= Yuri Ivanov (military) =

Russian spy (1957–2010)

Major-General Yuri Yevgenyevich Ivanov (Юрий Евгеньевич Иванов; 28 October 1957, August 2010) was a Russian military officer and deputy head of Russia's foreign military intelligence unit GRU (Glavnoye Razvedyvatel'noye Upravleniye, part of the General Staff of the Armed Forces of the Russian Federation). He was found dead in August 2010, washed up on a Turkish beach.

==Career==
Ivanov was born in the Volsk, Saratov Oblast. He entered the Soviet Army in 1975 as a private. In 1980 he graduated from the M.V. Frunze Kyiv higher military academy. In 2000 he served in the North Caucasus where he carried out spying missions.

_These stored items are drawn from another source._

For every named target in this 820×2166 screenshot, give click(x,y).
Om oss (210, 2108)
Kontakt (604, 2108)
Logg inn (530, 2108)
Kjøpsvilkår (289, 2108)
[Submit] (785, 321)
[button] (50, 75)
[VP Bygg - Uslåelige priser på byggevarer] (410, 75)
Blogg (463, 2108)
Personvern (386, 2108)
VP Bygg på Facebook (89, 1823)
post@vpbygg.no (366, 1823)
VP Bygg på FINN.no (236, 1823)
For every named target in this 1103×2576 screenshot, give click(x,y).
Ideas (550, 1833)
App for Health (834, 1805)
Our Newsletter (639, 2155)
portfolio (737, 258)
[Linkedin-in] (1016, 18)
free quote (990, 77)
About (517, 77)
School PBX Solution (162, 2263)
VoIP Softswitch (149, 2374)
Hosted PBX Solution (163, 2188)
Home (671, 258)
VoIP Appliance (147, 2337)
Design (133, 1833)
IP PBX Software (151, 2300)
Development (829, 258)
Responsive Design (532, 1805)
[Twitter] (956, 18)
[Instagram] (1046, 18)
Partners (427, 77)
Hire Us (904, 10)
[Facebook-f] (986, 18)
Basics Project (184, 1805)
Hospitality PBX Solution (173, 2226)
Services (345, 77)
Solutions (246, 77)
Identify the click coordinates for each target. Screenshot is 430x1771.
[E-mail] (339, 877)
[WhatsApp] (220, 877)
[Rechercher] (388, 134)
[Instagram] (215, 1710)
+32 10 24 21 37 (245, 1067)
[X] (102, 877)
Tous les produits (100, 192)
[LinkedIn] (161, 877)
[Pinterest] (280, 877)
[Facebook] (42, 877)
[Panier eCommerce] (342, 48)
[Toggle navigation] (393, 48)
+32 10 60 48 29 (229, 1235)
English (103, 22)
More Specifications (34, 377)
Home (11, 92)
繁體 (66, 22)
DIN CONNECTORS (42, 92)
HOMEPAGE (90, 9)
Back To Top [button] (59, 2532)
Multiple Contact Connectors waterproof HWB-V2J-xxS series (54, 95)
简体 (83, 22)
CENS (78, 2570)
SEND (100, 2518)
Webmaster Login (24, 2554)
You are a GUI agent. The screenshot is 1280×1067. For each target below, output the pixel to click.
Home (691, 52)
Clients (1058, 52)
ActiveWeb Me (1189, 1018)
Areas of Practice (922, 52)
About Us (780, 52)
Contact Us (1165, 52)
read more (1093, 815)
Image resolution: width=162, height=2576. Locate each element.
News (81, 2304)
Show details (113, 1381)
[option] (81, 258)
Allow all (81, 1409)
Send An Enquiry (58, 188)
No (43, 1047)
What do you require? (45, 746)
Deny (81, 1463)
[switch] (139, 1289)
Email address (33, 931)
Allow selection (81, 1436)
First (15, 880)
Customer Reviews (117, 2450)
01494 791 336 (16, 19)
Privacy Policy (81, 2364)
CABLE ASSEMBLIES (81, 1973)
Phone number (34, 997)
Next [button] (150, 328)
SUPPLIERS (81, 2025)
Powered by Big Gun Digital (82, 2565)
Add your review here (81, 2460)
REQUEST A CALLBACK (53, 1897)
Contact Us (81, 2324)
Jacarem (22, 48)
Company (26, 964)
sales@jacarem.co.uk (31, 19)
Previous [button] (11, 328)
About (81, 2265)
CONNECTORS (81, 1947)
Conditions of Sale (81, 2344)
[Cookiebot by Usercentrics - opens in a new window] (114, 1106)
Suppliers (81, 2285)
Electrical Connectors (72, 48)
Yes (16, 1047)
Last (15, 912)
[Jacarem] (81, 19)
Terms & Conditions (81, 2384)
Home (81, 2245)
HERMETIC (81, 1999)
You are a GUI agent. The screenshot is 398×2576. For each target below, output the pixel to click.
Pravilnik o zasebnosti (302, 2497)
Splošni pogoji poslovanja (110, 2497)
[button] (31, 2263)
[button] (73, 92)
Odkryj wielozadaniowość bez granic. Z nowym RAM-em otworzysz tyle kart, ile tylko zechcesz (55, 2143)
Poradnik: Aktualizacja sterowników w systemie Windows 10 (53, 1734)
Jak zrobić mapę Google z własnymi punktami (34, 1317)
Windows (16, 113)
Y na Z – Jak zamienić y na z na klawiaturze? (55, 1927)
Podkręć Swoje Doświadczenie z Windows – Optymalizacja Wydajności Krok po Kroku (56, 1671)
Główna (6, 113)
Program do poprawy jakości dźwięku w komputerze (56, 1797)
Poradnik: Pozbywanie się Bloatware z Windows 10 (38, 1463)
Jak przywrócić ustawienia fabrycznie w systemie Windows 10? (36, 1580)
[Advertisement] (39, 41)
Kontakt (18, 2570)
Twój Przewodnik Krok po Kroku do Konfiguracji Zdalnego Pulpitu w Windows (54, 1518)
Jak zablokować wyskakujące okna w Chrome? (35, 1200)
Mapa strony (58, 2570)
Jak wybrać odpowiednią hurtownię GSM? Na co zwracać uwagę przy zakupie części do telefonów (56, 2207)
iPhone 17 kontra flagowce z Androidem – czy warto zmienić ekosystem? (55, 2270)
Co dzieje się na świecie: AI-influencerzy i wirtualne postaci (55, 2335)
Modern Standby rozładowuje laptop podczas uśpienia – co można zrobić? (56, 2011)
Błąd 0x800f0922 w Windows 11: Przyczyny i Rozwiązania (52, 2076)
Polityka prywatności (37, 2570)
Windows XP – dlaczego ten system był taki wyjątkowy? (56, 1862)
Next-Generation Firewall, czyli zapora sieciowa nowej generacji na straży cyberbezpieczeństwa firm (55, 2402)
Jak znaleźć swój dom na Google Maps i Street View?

In 2006 he was promoted to the leadership of GRU.

==Death==
His decomposed body was found on a Turkish beach in early August 2010. He had been staying in the Syrian town of Latakia, a resort near a strategically important Russian naval facility located in the port of Tartus. The facility is currently being used by Russian forces stationed in Syria.

His death was not made public until 28 August 2010 when it was reported in the Russian military newspaper the Krasnaya Zvezda. Officially, he died in a swimming accident but there is no explanation of how he moved from Syria to Turkey. Ivanov was buried in Moscow.